### DATA ROWS

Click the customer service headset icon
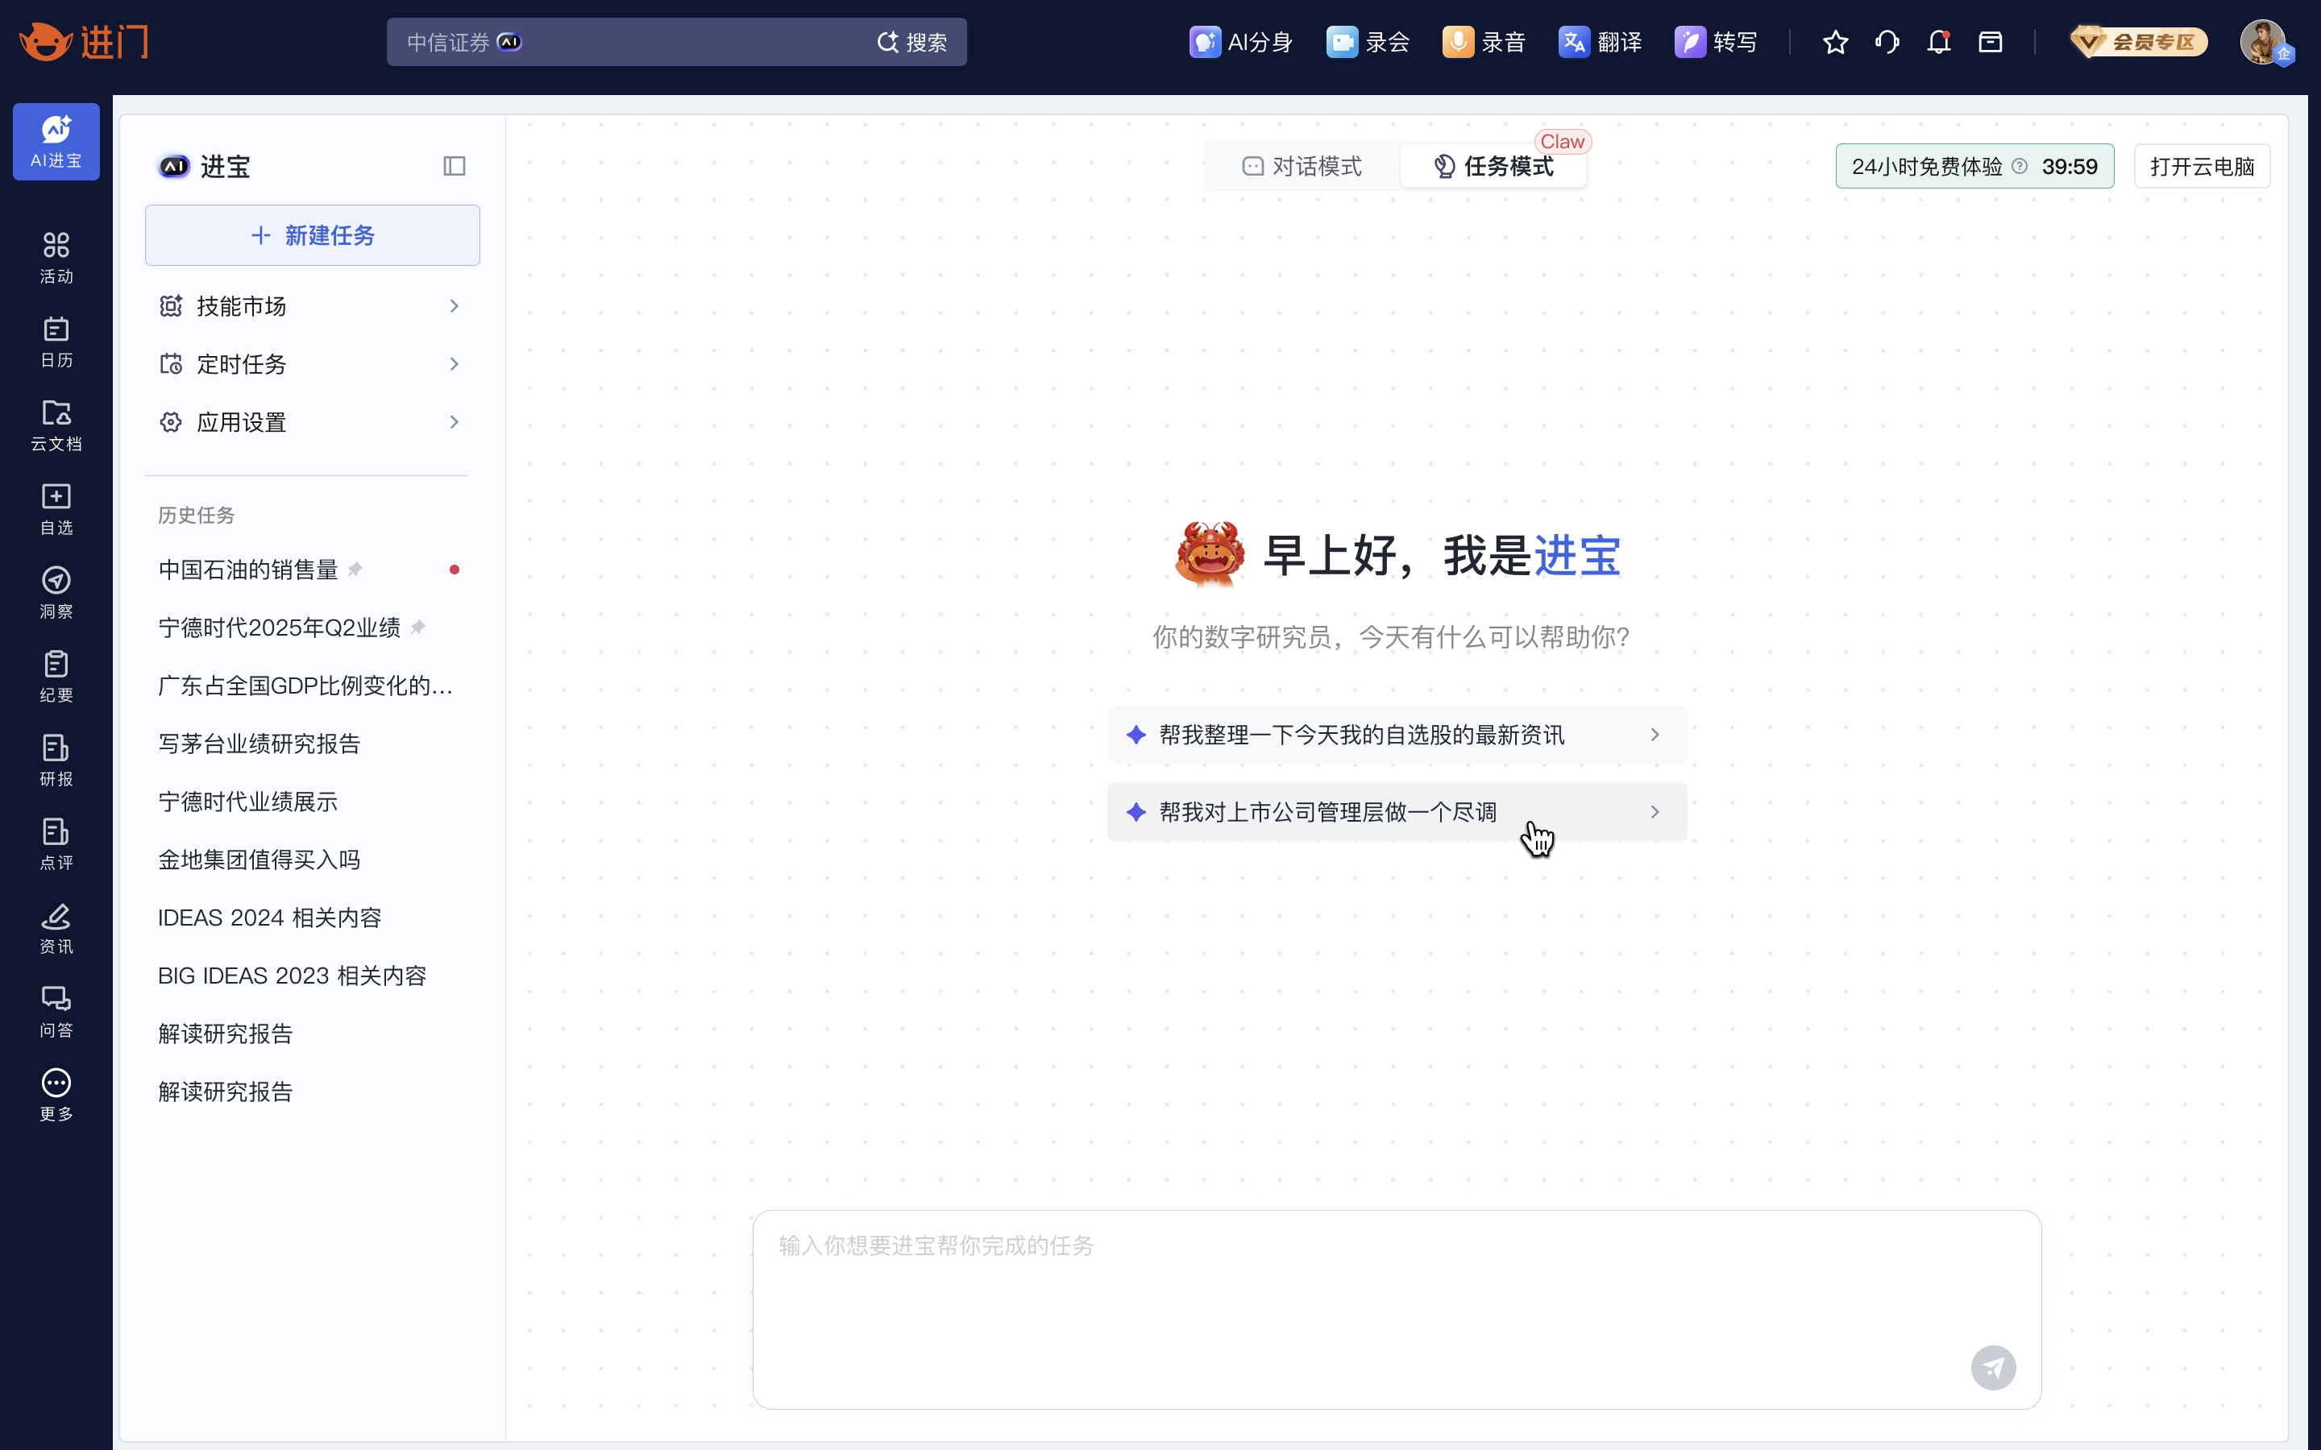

==

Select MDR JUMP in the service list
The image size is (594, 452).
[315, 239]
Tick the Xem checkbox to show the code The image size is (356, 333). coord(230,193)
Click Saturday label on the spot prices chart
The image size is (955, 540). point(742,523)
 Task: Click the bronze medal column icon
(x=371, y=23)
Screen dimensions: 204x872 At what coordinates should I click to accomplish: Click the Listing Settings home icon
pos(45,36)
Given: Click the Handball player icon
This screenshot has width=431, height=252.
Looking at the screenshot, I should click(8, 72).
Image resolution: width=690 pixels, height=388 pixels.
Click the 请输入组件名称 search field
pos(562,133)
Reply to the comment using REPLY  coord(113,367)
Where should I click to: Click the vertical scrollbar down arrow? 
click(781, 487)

==

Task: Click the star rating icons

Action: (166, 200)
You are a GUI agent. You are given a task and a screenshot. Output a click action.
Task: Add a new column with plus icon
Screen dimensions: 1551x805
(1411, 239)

### SHORT PROBLEM
Please extract every line in the records above that contains the word "should".

### TASK RESULT
Screen dimensions: 204x872 At what coordinates should I click to accomplish: Click the Listing Settings home icon
Looking at the screenshot, I should click(8, 72).
Where should I click to: Click the vertical scrollbar down arrow? 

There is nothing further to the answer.